── DATA PROVIDED
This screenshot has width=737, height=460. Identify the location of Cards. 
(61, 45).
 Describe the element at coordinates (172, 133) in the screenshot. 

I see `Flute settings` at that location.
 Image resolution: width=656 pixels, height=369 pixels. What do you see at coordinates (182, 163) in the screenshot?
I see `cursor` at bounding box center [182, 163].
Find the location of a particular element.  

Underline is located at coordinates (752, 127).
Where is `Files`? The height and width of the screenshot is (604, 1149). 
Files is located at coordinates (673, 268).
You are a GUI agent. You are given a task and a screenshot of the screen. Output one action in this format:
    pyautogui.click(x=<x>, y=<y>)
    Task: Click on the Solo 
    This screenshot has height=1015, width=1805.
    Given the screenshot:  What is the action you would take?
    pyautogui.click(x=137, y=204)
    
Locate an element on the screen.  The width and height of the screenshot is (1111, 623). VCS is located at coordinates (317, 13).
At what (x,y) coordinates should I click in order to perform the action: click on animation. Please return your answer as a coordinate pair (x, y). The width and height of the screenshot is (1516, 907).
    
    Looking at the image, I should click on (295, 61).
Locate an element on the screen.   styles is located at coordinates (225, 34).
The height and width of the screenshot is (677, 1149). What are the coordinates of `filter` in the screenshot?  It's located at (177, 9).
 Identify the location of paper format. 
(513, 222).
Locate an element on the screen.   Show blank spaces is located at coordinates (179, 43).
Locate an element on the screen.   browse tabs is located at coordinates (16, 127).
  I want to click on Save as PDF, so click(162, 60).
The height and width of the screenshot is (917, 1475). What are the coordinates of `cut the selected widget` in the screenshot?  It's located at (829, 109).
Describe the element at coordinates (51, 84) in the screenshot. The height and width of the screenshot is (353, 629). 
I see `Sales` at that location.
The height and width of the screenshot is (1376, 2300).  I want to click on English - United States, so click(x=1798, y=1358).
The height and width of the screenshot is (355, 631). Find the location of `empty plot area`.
────
Please turn the items above into a numbered list, leaving out every blank line.

1. This screenshot has width=737, height=460. Identify the location of Cards. 
2. (61, 45).
3.  Describe the element at coordinates (172, 133) in the screenshot. 
4. I see `Flute settings` at that location.
5.  Image resolution: width=656 pixels, height=369 pixels. What do you see at coordinates (182, 163) in the screenshot?
6. I see `cursor` at bounding box center [182, 163].
7. Find the location of a particular element.  
8. Underline is located at coordinates (752, 127).
9. Where is `Files`? The height and width of the screenshot is (604, 1149). 
10. Files is located at coordinates (673, 268).
11. You are a GUI agent. You are given a task and a screenshot of the screen. Output one action in this format:
12.     pyautogui.click(x=<x>, y=<y>)
13.     Task: Click on the Solo 
14.     This screenshot has height=1015, width=1805.
15.     Given the screenshot:  What is the action you would take?
16.     pyautogui.click(x=137, y=204)
17. Locate an element on the screen.  The width and height of the screenshot is (1111, 623). VCS is located at coordinates (317, 13).
18. At what (x,y) coordinates should I click in order to perform the action: click on animation. Please return your answer as a coordinate pair (x, y). The width and height of the screenshot is (1516, 907).
19.     Looking at the image, I should click on (295, 61).
20. Locate an element on the screen.   styles is located at coordinates (225, 34).
21. The height and width of the screenshot is (677, 1149). What are the coordinates of `filter` in the screenshot?  It's located at (177, 9).
22.  Identify the location of paper format. 
23. (513, 222).
24. Locate an element on the screen.   Show blank spaces is located at coordinates (179, 43).
25. Locate an element on the screen.   browse tabs is located at coordinates (16, 127).
26.   I want to click on Save as PDF, so click(162, 60).
27. The height and width of the screenshot is (917, 1475). What are the coordinates of `cut the selected widget` in the screenshot?  It's located at (829, 109).
28. Describe the element at coordinates (51, 84) in the screenshot. The height and width of the screenshot is (353, 629). 
29. I see `Sales` at that location.
30. The height and width of the screenshot is (1376, 2300).  I want to click on English - United States, so click(x=1798, y=1358).
31. The height and width of the screenshot is (355, 631). Find the location of `empty plot area`.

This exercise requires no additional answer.